** Opening Records provided block **

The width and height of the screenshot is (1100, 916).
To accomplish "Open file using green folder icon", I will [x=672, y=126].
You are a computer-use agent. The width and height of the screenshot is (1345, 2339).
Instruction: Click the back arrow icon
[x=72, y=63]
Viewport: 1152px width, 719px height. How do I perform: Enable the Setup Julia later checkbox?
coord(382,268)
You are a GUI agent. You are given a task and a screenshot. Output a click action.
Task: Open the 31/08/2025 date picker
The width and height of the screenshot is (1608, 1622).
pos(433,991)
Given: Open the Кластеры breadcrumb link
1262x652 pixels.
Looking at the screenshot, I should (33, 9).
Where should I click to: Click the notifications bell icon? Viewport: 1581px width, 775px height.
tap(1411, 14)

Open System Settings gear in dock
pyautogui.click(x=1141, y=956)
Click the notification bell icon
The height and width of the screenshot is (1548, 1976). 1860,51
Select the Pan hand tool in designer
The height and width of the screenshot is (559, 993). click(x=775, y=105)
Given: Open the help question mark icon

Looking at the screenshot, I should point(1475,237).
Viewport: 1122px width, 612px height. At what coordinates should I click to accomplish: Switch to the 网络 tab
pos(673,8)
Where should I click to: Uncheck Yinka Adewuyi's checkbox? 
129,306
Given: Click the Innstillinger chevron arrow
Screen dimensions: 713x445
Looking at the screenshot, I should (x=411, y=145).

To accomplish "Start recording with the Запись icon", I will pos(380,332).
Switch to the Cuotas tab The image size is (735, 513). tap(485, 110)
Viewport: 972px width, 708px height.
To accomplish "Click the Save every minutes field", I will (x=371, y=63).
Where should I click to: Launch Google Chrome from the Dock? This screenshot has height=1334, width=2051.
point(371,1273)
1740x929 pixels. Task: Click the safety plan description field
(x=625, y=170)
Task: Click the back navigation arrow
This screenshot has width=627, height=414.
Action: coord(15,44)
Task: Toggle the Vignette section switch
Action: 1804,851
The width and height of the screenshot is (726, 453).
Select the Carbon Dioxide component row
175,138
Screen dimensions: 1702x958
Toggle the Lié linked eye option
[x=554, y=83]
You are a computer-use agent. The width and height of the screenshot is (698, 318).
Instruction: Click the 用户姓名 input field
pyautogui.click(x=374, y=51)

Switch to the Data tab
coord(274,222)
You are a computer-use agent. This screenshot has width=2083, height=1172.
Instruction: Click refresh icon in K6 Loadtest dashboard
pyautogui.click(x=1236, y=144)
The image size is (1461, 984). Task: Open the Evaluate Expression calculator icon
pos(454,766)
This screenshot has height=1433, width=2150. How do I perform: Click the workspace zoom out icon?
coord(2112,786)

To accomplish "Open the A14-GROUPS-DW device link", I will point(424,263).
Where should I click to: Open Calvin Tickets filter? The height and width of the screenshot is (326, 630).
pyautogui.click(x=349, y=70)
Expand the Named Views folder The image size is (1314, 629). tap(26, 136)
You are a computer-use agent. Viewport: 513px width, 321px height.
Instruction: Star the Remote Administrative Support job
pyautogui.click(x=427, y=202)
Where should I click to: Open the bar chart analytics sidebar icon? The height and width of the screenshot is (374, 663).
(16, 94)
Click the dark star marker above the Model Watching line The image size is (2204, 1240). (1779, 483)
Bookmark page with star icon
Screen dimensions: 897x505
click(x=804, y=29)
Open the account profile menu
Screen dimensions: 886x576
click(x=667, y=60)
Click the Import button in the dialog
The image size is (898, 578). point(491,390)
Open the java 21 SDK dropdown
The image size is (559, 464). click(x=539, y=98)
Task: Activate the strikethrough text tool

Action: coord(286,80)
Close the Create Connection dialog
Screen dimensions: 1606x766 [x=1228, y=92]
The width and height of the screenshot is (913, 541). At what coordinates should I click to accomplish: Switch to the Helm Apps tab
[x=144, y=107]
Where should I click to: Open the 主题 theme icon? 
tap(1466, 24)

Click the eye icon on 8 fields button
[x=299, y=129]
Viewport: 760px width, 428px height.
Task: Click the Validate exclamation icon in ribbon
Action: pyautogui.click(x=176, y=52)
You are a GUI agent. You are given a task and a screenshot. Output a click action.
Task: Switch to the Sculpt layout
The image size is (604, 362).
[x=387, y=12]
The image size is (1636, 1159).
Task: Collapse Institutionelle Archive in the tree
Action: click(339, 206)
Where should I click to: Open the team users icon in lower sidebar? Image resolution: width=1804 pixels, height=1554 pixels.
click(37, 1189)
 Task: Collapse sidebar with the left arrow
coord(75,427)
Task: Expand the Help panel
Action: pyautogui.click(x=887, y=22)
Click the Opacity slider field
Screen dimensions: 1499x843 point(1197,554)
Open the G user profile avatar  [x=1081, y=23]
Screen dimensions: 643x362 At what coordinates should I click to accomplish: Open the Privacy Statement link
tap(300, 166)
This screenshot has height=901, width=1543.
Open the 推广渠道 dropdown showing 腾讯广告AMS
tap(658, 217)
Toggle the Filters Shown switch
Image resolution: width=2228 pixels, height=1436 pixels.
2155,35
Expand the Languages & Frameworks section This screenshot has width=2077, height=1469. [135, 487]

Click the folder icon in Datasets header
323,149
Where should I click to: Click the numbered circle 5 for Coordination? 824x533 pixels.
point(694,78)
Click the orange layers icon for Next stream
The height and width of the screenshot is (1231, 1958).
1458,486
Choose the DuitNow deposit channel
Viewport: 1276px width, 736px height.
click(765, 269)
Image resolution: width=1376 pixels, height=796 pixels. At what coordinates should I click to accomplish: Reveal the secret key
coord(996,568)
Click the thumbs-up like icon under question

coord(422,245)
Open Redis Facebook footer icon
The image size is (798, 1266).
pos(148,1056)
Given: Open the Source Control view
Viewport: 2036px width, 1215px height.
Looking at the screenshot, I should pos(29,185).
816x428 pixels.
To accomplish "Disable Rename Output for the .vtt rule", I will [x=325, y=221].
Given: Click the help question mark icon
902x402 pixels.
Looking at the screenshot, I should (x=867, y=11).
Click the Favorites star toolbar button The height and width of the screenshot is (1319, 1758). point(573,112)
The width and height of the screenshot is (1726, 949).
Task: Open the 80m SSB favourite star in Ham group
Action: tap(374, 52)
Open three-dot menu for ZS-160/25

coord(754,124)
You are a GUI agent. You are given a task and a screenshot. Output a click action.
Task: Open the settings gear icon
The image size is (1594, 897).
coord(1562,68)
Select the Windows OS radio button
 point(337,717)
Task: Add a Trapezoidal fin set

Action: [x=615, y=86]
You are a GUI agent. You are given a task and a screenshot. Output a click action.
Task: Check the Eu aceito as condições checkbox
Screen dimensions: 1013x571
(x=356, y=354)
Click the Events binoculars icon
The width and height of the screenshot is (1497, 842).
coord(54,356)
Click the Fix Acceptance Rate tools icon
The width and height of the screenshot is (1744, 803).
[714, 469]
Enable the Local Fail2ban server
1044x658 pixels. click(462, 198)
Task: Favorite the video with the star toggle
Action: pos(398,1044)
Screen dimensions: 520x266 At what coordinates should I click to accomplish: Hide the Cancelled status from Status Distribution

** Closing Records provided block **

_Work to be completed_.
The required output is the full set of entries, reproduced verbatim.

_Reply_.
The width and height of the screenshot is (1100, 916).
To accomplish "Open file using green folder icon", I will [x=672, y=126].
You are a computer-use agent. The width and height of the screenshot is (1345, 2339).
Instruction: Click the back arrow icon
[x=72, y=63]
Viewport: 1152px width, 719px height. How do I perform: Enable the Setup Julia later checkbox?
coord(382,268)
You are a GUI agent. You are given a task and a screenshot. Output a click action.
Task: Open the 31/08/2025 date picker
The width and height of the screenshot is (1608, 1622).
pos(433,991)
Given: Open the Кластеры breadcrumb link
1262x652 pixels.
Looking at the screenshot, I should (33, 9).
Where should I click to: Click the notifications bell icon? Viewport: 1581px width, 775px height.
tap(1411, 14)

Open System Settings gear in dock
pyautogui.click(x=1141, y=956)
Click the notification bell icon
The height and width of the screenshot is (1548, 1976). 1860,51
Select the Pan hand tool in designer
The height and width of the screenshot is (559, 993). click(x=775, y=105)
Given: Open the help question mark icon

Looking at the screenshot, I should point(1475,237).
Viewport: 1122px width, 612px height. At what coordinates should I click to accomplish: Switch to the 网络 tab
pos(673,8)
Where should I click to: Uncheck Yinka Adewuyi's checkbox? 
129,306
Given: Click the Innstillinger chevron arrow
Screen dimensions: 713x445
Looking at the screenshot, I should (x=411, y=145).

To accomplish "Start recording with the Запись icon", I will pos(380,332).
Switch to the Cuotas tab The image size is (735, 513). tap(485, 110)
Viewport: 972px width, 708px height.
To accomplish "Click the Save every minutes field", I will (x=371, y=63).
Where should I click to: Launch Google Chrome from the Dock? This screenshot has height=1334, width=2051.
point(371,1273)
1740x929 pixels. Task: Click the safety plan description field
(x=625, y=170)
Task: Click the back navigation arrow
This screenshot has width=627, height=414.
Action: coord(15,44)
Task: Toggle the Vignette section switch
Action: 1804,851
The width and height of the screenshot is (726, 453).
Select the Carbon Dioxide component row
175,138
Screen dimensions: 1702x958
Toggle the Lié linked eye option
[x=554, y=83]
You are a computer-use agent. The width and height of the screenshot is (698, 318).
Instruction: Click the 用户姓名 input field
pyautogui.click(x=374, y=51)

Switch to the Data tab
coord(274,222)
You are a computer-use agent. This screenshot has width=2083, height=1172.
Instruction: Click refresh icon in K6 Loadtest dashboard
pyautogui.click(x=1236, y=144)
The image size is (1461, 984). Task: Open the Evaluate Expression calculator icon
pos(454,766)
This screenshot has height=1433, width=2150. How do I perform: Click the workspace zoom out icon?
coord(2112,786)

To accomplish "Open the A14-GROUPS-DW device link", I will point(424,263).
Where should I click to: Open Calvin Tickets filter? The height and width of the screenshot is (326, 630).
pyautogui.click(x=349, y=70)
Expand the Named Views folder The image size is (1314, 629). tap(26, 136)
You are a computer-use agent. Viewport: 513px width, 321px height.
Instruction: Star the Remote Administrative Support job
pyautogui.click(x=427, y=202)
Where should I click to: Open the bar chart analytics sidebar icon? The height and width of the screenshot is (374, 663).
(16, 94)
Click the dark star marker above the Model Watching line The image size is (2204, 1240). (1779, 483)
Bookmark page with star icon
Screen dimensions: 897x505
click(x=804, y=29)
Open the account profile menu
Screen dimensions: 886x576
click(x=667, y=60)
Click the Import button in the dialog
The image size is (898, 578). point(491,390)
Open the java 21 SDK dropdown
The image size is (559, 464). click(x=539, y=98)
Task: Activate the strikethrough text tool

Action: coord(286,80)
Close the Create Connection dialog
Screen dimensions: 1606x766 [x=1228, y=92]
The width and height of the screenshot is (913, 541). At what coordinates should I click to accomplish: Switch to the Helm Apps tab
[x=144, y=107]
Where should I click to: Open the 主题 theme icon? 
tap(1466, 24)

Click the eye icon on 8 fields button
[x=299, y=129]
Viewport: 760px width, 428px height.
Task: Click the Validate exclamation icon in ribbon
Action: pyautogui.click(x=176, y=52)
You are a GUI agent. You are given a task and a screenshot. Output a click action.
Task: Switch to the Sculpt layout
The image size is (604, 362).
[x=387, y=12]
The image size is (1636, 1159).
Task: Collapse Institutionelle Archive in the tree
Action: click(339, 206)
Where should I click to: Open the team users icon in lower sidebar? Image resolution: width=1804 pixels, height=1554 pixels.
click(37, 1189)
 Task: Collapse sidebar with the left arrow
coord(75,427)
Task: Expand the Help panel
Action: pyautogui.click(x=887, y=22)
Click the Opacity slider field
Screen dimensions: 1499x843 point(1197,554)
Open the G user profile avatar  [x=1081, y=23]
Screen dimensions: 643x362 At what coordinates should I click to accomplish: Open the Privacy Statement link
tap(300, 166)
This screenshot has height=901, width=1543.
Open the 推广渠道 dropdown showing 腾讯广告AMS
tap(658, 217)
Toggle the Filters Shown switch
Image resolution: width=2228 pixels, height=1436 pixels.
2155,35
Expand the Languages & Frameworks section This screenshot has width=2077, height=1469. [135, 487]

Click the folder icon in Datasets header
323,149
Where should I click to: Click the numbered circle 5 for Coordination? 824x533 pixels.
point(694,78)
Click the orange layers icon for Next stream
The height and width of the screenshot is (1231, 1958).
1458,486
Choose the DuitNow deposit channel
Viewport: 1276px width, 736px height.
click(765, 269)
Image resolution: width=1376 pixels, height=796 pixels. At what coordinates should I click to accomplish: Reveal the secret key
coord(996,568)
Click the thumbs-up like icon under question

coord(422,245)
Open Redis Facebook footer icon
The image size is (798, 1266).
pos(148,1056)
Given: Open the Source Control view
Viewport: 2036px width, 1215px height.
Looking at the screenshot, I should pos(29,185).
816x428 pixels.
To accomplish "Disable Rename Output for the .vtt rule", I will [x=325, y=221].
Given: Click the help question mark icon
902x402 pixels.
Looking at the screenshot, I should (x=867, y=11).
Click the Favorites star toolbar button The height and width of the screenshot is (1319, 1758). point(573,112)
The width and height of the screenshot is (1726, 949).
Task: Open the 80m SSB favourite star in Ham group
Action: tap(374, 52)
Open three-dot menu for ZS-160/25

coord(754,124)
You are a GUI agent. You are given a task and a screenshot. Output a click action.
Task: Open the settings gear icon
The image size is (1594, 897).
coord(1562,68)
Select the Windows OS radio button
 point(337,717)
Task: Add a Trapezoidal fin set

Action: [x=615, y=86]
You are a GUI agent. You are given a task and a screenshot. Output a click action.
Task: Check the Eu aceito as condições checkbox
Screen dimensions: 1013x571
(x=356, y=354)
Click the Events binoculars icon
The width and height of the screenshot is (1497, 842).
coord(54,356)
Click the Fix Acceptance Rate tools icon
The width and height of the screenshot is (1744, 803).
[714, 469]
Enable the Local Fail2ban server
1044x658 pixels. click(462, 198)
Task: Favorite the video with the star toggle
Action: pos(398,1044)
Screen dimensions: 520x266 At what coordinates should I click to accomplish: Hide the Cancelled status from Status Distribution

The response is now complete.